Jessa Goebel's Insider's Guide To Climbing At The New River Gorge

If you didn’t know where Jessa Goebel is from when you meet her, you might find yourself wondering within a few minutes. Her accent might catch your ear—but it’s subtle, more like a semi-accent.  Most certainly, she’ll be talking about climbing. And you might find yourself trying to guess: Not quite a Georgia or Alabama drawl. Definitely not Texan. But before you know it, you’ll figure it out—not because she loves talking about herself—she’s way too modest. But because she loves climbing. Specifically, climbing at the New River Gorge outside Fayetteville, West Virginia. In fact, she started climbing there before most of us were even working summer jobs or applying for college—and now she lives within walking distance of the gorge. So we chatted her up to get the best beta about one of the East’s biggest, baddest climbing areas.

How would you describe the climbing personality of the New River Gorge to someone who’s never been there before?

“The climbing here is pretty hard, and pretty prejudiced. It helps to be tall and have a lot of hand strength. You have to be able to take your licks and be OK with getting shut down by 5.11s. It draws people whoe are a little more laid back and who are out for routes, not numbers. You don’t get many people talking about grades. Everybody’s super chill; climbing in the summer, you’ll throw a couple of beers in your pack. It’s a big contrast between people who climb at the Red.”

What kind of assumptions do you think people bring to the New?

“This place has a mystique about it. You have to be patient and have your head on right. You definitely see people who expect certain things, and you don’t see them back very often.”

Why would you recommend a trip to the New River Gorge?

“There are lots of really good moderate trad routes and moderate sport routes. So it’s really awesome for people learning to place gear. It really teaches you how to think on your feet—there are lots of horizontal placements and pockets. So it’s a really fun learning situation on moderate or hard terrain. The rock here is so good. And the sport routes are really beautiful, aesthetic lines. With the steep sandstone walls overlooking the river, everything is unique.”

What are three routes you think everybody should try when they come?

Two Bag Face is a 5.9 trad route with a really cool techy, facey arête that overlooks the gorge and the bridge. And then New Yosemite is a really nice little 5.8 crack climb. For a sport climb, Legacy is a great 5.11a on Endless Wall. It’s big and technical, and requires crack climbing skills. Legacy is one of the longer pitches in the gorge, and it’s on you the whole way up.”

Where should visitors stay? And where will they find the best grub and beer?

“The American Alpine Club just opened a campground. So you can hang out there and walk over to the Junkyard Wall and climb without even having to drive anywhere. Secret Sandwich Society is right next to my house—and their soups are always awesome, and they have good beer and good desserts. Pies and Pints in town has great pizzas, salads and beer.”

What’s your go-to OR gear for climbing in the New?

“The Voodoo Pants are perfect because they’re super light, so you can wear them in summer or winter here. And you’ll definitely want an Ubertube for when it’s sweaty in the summer. Then I’d go with the Flyway Tank and Ferrosi Hoody in the spring. And the Cathode Jacket is pretty nice to have, too.”
════
Task list:
A – Summarize the interview in two sentences.
B – Name every piece of OR gear that Jessa Goebel mentions in the interview.
The items after this interview are separate material and have nothing to do with it.
════
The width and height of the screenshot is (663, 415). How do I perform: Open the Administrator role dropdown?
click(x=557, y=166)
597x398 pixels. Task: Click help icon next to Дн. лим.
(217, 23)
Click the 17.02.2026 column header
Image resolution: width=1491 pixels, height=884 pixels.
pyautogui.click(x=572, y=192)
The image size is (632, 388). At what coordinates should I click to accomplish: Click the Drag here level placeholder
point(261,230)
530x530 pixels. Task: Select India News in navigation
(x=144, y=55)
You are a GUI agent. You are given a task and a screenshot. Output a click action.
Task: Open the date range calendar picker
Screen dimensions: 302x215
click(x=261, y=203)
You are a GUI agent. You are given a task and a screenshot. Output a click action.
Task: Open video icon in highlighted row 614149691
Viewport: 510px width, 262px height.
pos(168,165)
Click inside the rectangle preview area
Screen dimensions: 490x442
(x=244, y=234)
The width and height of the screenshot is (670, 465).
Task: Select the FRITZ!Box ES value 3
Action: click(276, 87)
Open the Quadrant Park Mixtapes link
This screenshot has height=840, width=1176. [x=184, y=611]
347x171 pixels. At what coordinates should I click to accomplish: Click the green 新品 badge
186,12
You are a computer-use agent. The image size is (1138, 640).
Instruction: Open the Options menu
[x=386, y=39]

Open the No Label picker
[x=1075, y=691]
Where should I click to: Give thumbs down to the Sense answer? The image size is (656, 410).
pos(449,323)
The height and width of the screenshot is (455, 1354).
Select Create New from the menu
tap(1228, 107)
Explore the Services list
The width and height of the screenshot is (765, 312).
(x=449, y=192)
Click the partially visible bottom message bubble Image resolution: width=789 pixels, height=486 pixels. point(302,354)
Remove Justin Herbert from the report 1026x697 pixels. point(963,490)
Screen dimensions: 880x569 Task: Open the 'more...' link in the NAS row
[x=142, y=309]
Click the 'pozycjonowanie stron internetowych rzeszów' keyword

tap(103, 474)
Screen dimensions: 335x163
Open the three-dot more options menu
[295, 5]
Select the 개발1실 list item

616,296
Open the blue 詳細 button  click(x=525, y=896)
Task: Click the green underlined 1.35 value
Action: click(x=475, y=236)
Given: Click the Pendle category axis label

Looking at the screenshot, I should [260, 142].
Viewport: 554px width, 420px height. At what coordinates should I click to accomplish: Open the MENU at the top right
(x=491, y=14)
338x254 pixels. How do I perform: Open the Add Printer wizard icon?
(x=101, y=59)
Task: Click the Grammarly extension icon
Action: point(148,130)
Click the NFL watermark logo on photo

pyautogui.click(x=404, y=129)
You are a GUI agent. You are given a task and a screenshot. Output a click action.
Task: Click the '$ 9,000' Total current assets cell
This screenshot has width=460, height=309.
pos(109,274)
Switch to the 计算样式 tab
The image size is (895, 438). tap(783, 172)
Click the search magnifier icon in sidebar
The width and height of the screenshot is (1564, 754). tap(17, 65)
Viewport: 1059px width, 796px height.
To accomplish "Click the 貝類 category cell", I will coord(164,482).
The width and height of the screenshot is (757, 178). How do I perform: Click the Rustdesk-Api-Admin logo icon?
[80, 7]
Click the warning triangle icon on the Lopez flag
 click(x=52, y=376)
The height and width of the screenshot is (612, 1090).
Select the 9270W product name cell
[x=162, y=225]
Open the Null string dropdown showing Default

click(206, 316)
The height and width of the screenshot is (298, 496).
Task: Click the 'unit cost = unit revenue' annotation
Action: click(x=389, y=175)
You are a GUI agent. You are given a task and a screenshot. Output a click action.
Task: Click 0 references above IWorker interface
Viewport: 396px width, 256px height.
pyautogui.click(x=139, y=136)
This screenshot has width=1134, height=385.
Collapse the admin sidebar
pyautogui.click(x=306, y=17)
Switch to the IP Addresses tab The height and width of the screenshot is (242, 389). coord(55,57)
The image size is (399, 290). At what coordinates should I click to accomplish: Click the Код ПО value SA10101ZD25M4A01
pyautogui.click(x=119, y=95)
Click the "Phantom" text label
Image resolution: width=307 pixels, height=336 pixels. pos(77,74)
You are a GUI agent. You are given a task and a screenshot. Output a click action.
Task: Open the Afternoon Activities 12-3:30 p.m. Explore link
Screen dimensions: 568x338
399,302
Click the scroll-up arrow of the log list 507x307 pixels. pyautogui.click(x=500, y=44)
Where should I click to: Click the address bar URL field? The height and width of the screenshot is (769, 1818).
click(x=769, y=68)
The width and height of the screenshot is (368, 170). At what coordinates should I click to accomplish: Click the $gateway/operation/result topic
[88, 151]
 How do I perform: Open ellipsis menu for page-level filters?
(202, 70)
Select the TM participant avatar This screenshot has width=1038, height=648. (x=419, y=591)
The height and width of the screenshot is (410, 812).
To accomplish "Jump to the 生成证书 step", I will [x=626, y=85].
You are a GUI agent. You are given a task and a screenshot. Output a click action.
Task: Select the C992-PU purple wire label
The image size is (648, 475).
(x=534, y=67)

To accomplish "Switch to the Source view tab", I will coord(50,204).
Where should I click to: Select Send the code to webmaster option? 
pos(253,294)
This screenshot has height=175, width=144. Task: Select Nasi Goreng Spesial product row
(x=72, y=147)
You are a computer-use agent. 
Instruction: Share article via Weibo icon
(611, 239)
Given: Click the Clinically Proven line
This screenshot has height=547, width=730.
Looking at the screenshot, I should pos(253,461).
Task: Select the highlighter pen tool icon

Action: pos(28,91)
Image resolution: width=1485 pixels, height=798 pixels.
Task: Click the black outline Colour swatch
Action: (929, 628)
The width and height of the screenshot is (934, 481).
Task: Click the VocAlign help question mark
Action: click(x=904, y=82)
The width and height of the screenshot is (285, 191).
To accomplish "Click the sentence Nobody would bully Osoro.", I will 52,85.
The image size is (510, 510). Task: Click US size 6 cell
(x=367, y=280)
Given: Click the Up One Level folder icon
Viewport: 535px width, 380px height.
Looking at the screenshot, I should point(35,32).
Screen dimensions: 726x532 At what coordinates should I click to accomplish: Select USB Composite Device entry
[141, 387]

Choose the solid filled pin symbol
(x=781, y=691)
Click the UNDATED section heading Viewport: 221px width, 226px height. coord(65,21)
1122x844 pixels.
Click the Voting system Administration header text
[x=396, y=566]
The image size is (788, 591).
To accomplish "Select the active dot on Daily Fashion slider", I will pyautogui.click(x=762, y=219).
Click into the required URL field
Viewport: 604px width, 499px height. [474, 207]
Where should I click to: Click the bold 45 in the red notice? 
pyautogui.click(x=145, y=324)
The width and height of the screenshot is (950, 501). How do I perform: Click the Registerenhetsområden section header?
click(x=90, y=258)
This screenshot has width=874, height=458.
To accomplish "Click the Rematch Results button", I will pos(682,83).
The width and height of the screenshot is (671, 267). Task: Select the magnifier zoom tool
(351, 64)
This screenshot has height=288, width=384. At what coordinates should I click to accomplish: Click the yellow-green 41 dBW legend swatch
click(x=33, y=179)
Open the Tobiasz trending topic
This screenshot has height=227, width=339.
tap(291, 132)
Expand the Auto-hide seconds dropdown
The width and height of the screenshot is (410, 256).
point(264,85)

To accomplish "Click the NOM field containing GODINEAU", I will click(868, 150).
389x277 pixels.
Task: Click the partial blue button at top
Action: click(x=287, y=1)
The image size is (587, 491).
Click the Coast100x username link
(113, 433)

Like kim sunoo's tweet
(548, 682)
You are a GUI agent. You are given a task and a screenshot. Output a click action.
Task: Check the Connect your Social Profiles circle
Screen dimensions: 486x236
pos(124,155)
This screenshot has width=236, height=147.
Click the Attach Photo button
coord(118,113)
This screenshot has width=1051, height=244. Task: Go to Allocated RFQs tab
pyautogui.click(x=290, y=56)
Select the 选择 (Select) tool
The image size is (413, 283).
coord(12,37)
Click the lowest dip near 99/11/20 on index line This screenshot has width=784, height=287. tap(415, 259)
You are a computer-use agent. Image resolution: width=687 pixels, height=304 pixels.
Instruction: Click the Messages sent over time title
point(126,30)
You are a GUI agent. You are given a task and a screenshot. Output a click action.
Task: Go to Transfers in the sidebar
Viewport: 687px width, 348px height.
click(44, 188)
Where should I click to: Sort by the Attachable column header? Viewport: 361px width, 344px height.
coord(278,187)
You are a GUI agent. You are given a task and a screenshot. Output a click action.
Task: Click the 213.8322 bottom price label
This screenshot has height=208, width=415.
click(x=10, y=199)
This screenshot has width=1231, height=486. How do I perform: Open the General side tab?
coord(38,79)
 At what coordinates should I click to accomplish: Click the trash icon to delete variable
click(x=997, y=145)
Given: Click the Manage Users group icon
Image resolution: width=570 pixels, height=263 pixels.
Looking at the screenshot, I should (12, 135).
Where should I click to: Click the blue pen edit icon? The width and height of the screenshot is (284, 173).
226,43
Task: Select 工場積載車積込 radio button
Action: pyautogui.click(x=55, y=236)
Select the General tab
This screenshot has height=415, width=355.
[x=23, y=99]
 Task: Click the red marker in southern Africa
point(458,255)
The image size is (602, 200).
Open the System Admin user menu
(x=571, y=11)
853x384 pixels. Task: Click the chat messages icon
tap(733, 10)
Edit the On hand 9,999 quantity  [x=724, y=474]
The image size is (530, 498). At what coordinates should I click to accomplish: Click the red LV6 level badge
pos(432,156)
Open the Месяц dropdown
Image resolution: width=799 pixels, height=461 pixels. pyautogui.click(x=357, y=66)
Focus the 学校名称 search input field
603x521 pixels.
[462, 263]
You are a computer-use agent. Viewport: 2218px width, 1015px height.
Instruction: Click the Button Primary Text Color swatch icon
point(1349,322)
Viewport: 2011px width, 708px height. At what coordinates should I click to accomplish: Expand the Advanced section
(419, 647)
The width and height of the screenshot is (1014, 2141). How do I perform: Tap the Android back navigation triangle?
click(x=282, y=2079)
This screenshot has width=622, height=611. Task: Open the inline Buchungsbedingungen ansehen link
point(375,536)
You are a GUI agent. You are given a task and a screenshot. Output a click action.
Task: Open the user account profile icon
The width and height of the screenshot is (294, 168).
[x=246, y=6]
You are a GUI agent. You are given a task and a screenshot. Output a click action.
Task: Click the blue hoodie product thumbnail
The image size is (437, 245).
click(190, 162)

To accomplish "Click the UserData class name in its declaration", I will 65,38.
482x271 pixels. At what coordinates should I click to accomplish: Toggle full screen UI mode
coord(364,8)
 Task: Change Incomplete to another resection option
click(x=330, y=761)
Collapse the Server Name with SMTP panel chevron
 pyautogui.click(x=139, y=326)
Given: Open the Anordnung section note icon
════
Responses to the tasks:
A – Jessa Goebel, who lives within walking distance of the New River Gorge outside Fayetteville, West Virginia, describes its climbing as hard and prejudiced and says it draws laid-back people who are out for routes rather than numbers. She recommends the gorge for its good moderate trad and sport routes and its rock, and she names routes to try, a new American Alpine Club campground, places to eat and drink, and OR gear for climbing there.

B –
- Voodoo Pants
- Ubertube
- Flyway Tank
- Ferrosi Hoody
- Cathode Jacket